[[ SUPPLIED RECORDS open ]]

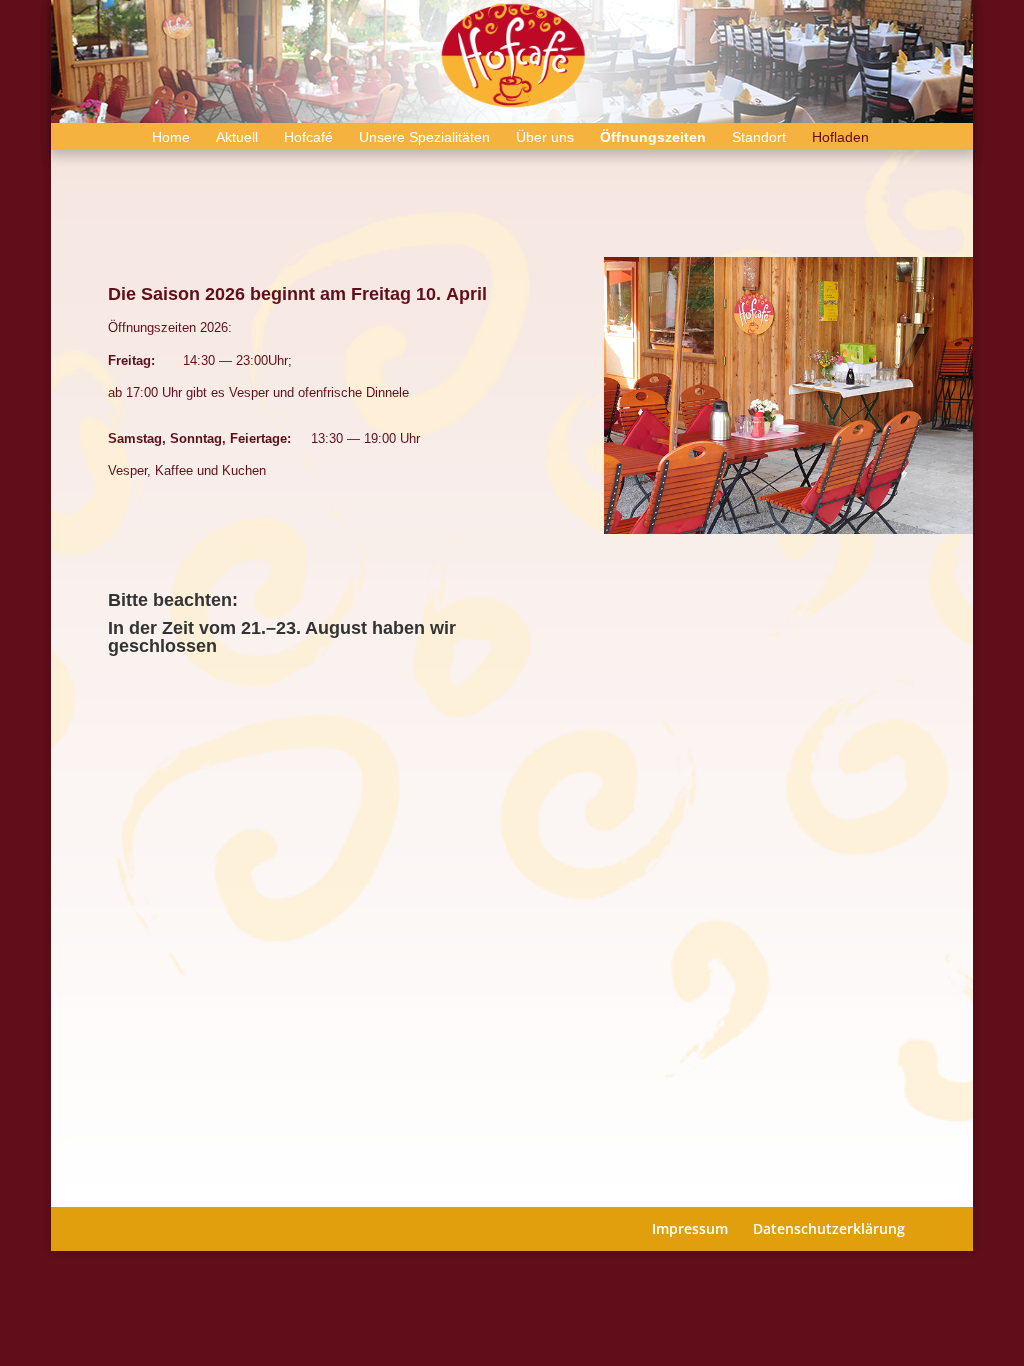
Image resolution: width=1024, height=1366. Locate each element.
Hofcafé (308, 137)
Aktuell (237, 137)
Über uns (545, 137)
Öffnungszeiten (653, 137)
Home (171, 137)
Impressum (690, 1228)
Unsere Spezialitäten (424, 137)
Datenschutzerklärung (829, 1228)
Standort (759, 137)
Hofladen (840, 137)
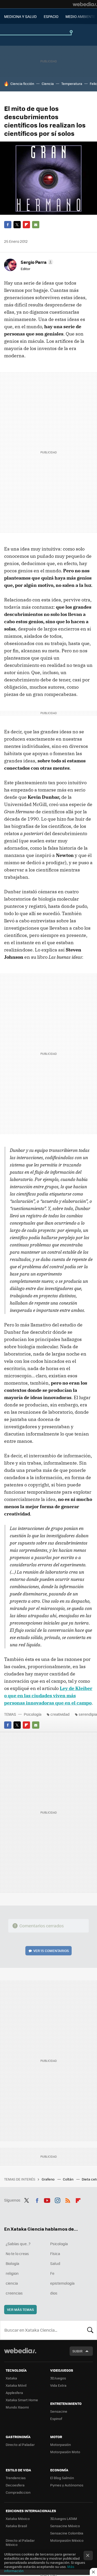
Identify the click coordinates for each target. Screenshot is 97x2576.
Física (55, 2253)
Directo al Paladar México (20, 2542)
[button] (36, 262)
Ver (51, 1950)
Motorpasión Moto (65, 2451)
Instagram (57, 2199)
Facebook (7, 224)
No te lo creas (17, 2253)
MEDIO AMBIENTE (80, 16)
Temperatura (71, 83)
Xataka (11, 2378)
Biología (12, 2263)
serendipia (88, 1714)
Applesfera (14, 2392)
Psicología (32, 1714)
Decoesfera (15, 2485)
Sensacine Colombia (66, 2533)
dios (53, 2293)
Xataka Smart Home (22, 2399)
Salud (55, 2263)
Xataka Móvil (16, 2385)
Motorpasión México (67, 2540)
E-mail (35, 224)
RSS (68, 2199)
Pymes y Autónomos (66, 2485)
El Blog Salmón (62, 2477)
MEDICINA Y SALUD (20, 16)
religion (12, 2273)
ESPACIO (51, 16)
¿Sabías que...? (18, 2243)
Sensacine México (65, 2525)
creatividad (60, 1714)
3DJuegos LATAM (63, 2518)
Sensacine (58, 2411)
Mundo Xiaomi (17, 2407)
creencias (14, 2293)
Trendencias (16, 2477)
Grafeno (48, 2179)
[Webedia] (85, 4)
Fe (52, 2273)
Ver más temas (20, 2309)
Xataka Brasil (16, 2525)
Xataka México (18, 2518)
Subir (77, 2351)
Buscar (90, 2330)
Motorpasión (60, 2444)
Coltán (68, 2179)
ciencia (12, 2283)
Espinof (56, 2418)
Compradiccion (18, 2492)
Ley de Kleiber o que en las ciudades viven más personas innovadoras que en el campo (48, 1695)
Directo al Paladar (20, 2444)
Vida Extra (58, 2385)
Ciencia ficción (22, 83)
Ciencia (48, 83)
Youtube (47, 2199)
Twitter (17, 224)
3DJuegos (58, 2378)
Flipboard (26, 224)
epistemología (62, 2283)
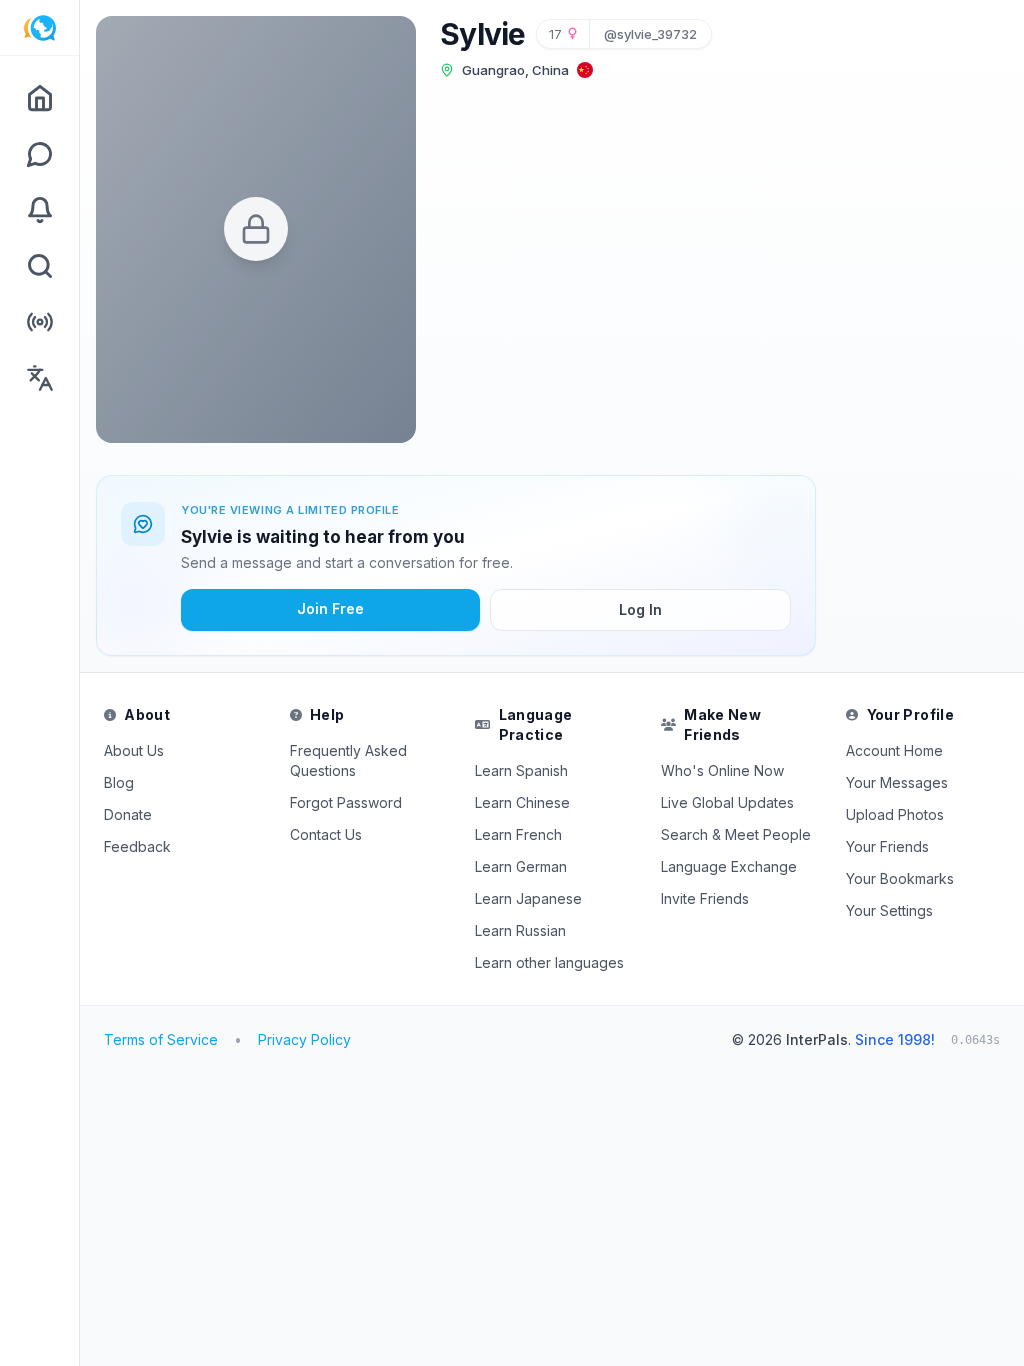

[[ SUPPLIED RECORDS closed ]]

GOAL OF THE EXERCISE = Determine how many lines in the data above contain the string "Directo". Give nothing except the number.

EXERCISE OUTPUT = 2